Real-World Assessment of Personalized Approach With Voglibose Fixed-Dose Combination in Type 2 Diabetes Mellitus

Nirmal Parmar; Ajay Kumar Gupta; Kunal Jhaveri; Balachandran A; Gaurav Chhaya; Sandeep Kansara; Rathish Nair; Krishnaprasad R Korukonda

doi:10.7759/cureus.57494

Real-World Assessment of Personalized Approach With Voglibose Fixed-Dose Combination in Type 2 Diabetes Mellitus

Cureus. 2024 Apr 3;16(4):e57494. doi: 10.7759/cureus.57494. eCollection 2024 Apr.

Authors

Nirmal Parmar¹, Ajay Kumar Gupta², Kunal Jhaveri³, Balachandran A⁴, Gaurav Chhaya⁵, Sandeep Kansara⁶, Rathish Nair⁷, Krishnaprasad R Korukonda⁷

Affiliations

¹ Department of Internal Medicine, Prisha Medical Care, Ahmedabad, IND.
² Department of Internal Medicine, Madhumeha Clinic, New Delhi, IND.
³ Department of Internal Medicine, Vishesh Clinic of Internal Medicine, Ahmedabad, IND.
⁴ Department of Diabetology, ABC Medical Centre, Erode, IND.
⁵ Department of Internal Medicine, Shivam Medi Care Clinic, Ahmedabad, IND.
⁶ Department of Endocrinology, Dr.

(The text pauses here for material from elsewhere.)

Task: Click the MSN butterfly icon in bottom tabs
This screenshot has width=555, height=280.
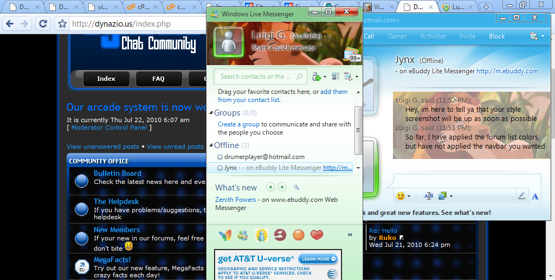Action: [225, 235]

Sandeep Kansara's Diabetes, Thyroid, and Hormone Clinic, Udaipur, IND.
⁷ Department of Medical Strategic Affairs, Torrent Pharmaceuticals Ltd., Ahmedabad, IND.

Abstract

Background: Post-prandial hyperglycemia (PPHG) remains a complex aspect in the management of type 2 diabetes mellitus (T2DM) in the Indian population due to uncertainty in the optimal utilization of alpha-glucosidase inhibitors (AGIs) either as standalone therapy or in combination, whether initiated initially or as a sequential therapy.

Methods: This was a post-approval, observational, multicentric clinical study conducted at 50 centers according to principles of the International Council for Harmonisation of Technical Requirements of Pharmaceuticals for Human Use Guideline for Good Clinical Practice (ICH-GCP) and Declaration of Helsinki and local ethics approval. Descriptive and analytical statistics were applied for conclusion and categorical variables using SPSS version 29.0.1.0 (171) (Armonk, NY: IBM Corp.).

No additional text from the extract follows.